Sunday, March 26, 2017

March 26, 1888 -- Cable Car Debuts on the North Side



March 26, 1888 – The formal opening of the North Chicago Street Railroad takes place with “speeches, music, enthusiasm, and a crowd, not to mention bunting, flags, and flowers.”  [Chicago Daily Tribune, March 27, 1888] As early as 10:00 a.m. people begin to gather outside the power house at the corner of North Clark and Elm Streets.  At 11:15 a.m. company president Charles Tyson Yerkes appears with dignitaries that include Mayor John Roche, who makes a few brief remarks. The band plays America and there are other speeches and more music before Yerkes finally rises to say, “I find that there is nothing left for me to talk on.  The pervious speakers got hold of my notes and I am practically left out.  I thank the people of the North Side for their patience in waiting for the fulfillment of the promises which are made.  They now see the great work upon which we were so long engaged.  I thank the city officials for the aid they have given us.  I wish to thank the press for their uniform kindness.  They have always been on our side.” After the band plays The Beautiful Blue Danube at 12:05 two thousand people rush the tracks, trying to get on the first car.  At 1:05 p.m. the cars make it through the crowds and reach the entrance to the La Salle Street tunnel.  Teams of horses are used to pull the cars over the crossing of tracks at Clark and Wells, and a horse pulling Car Number 186 is spooked by the crowd and dashes into it, throwing several onlookers into the mud and slush.  The first car to return passes out of the tunnel at 1:22 p.m., having made the tour of La Salle, Monroe and Dearborn streets in 17 minutes.  The first serious problem occurs at 5:30 p.m. when an accident with the grip on one car at Wisconsin Street ties up the cars behind it for 45 minutes.

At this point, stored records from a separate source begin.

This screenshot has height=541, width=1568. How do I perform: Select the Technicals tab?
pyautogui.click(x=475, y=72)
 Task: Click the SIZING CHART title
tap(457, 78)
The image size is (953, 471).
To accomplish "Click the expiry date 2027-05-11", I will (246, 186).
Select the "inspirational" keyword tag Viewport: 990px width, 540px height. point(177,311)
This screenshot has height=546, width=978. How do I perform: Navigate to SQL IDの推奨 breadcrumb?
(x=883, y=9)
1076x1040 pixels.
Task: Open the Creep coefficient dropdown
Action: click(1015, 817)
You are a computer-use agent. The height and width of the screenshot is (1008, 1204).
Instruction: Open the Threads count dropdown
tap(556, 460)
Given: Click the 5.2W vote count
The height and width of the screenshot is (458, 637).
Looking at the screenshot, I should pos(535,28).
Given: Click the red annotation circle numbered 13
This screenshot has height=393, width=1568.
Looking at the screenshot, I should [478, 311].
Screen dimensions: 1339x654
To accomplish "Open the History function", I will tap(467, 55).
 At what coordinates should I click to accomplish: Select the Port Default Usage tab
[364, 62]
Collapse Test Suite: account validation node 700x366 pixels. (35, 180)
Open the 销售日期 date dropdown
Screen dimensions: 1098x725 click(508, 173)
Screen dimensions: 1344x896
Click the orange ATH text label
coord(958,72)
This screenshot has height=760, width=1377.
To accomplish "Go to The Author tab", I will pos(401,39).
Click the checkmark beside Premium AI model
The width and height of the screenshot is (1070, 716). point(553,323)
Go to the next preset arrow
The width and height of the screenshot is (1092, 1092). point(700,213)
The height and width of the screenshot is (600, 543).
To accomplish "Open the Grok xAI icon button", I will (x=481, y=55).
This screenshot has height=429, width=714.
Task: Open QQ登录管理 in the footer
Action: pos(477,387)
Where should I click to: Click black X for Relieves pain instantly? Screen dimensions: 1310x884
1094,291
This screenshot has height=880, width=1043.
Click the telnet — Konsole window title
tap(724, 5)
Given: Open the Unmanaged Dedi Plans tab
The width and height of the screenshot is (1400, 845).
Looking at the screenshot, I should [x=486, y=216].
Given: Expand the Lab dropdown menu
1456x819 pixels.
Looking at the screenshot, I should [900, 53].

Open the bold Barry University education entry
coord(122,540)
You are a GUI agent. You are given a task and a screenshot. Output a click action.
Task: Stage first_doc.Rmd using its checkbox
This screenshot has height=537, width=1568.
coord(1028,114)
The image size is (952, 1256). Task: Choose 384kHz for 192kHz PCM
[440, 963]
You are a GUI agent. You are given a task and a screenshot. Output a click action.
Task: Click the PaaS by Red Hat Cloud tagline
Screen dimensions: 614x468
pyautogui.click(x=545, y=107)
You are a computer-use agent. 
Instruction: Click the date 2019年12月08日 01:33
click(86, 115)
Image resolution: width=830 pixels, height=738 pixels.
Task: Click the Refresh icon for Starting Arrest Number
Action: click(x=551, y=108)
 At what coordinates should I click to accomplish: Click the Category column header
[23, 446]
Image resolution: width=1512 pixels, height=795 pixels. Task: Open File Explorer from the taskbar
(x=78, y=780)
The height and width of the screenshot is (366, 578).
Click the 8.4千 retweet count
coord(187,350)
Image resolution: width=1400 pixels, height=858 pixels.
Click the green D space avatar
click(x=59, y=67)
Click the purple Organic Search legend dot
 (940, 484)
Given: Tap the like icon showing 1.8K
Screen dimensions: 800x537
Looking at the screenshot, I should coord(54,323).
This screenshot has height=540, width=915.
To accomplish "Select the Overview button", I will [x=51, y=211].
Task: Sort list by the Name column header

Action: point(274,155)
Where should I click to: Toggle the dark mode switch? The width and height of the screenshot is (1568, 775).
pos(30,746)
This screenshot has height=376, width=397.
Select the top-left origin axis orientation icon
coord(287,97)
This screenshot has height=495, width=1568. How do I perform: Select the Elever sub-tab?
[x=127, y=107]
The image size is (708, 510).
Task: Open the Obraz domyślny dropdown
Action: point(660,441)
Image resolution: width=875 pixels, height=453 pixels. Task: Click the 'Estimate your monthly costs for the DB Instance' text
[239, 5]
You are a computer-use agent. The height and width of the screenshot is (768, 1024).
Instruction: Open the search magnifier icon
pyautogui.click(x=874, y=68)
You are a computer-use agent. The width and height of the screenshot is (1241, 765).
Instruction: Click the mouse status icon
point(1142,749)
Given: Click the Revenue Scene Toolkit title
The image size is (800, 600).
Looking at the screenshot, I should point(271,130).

March 26, 1867 -- Dwight Heald Perkins is born in Memphis, Tennessee. If a Chicago architect -- if an architect anywhere -- has been more forgotten by history, it is this guy. So skilled that he was asked to serve as an instructor at M.I.T. after only two years as a student, he returned to Chicago in 1888 and went to work with Burnham & Root in February of 1889. After the conclusion of the 1893 fair Daniel Burnham was forced to downsize the office and regretfully part with Perkins. But he gave him the commission to design the Steinway Building, a gesture that says much about both men. It was in Perkins's offices in the Steinway building that Frank Lloyd Wright came to work after parting with Louis Sullivan as did a number of other architects who came to prominence in the following decades. The Chicagoland area would be a far different place today if it were not for Perkins. He co-wrote the 1905 Metropolitan Parks Report, a document that began a campaign for planned open space, set aside from development, a report that preceded the great Chicago Plan of 1909 by four years. It was also in 1905 that he was named Chief Architect for the Chicago Board of Education, a post he occupied for five years. In those five years he designed 40 school buildings. If in an entire career an architect could design one building as beautiful as Carl Schurz High School at Milwaukee and Addison, pictured above, he or she could end that career assured of having made an incalculable contribution.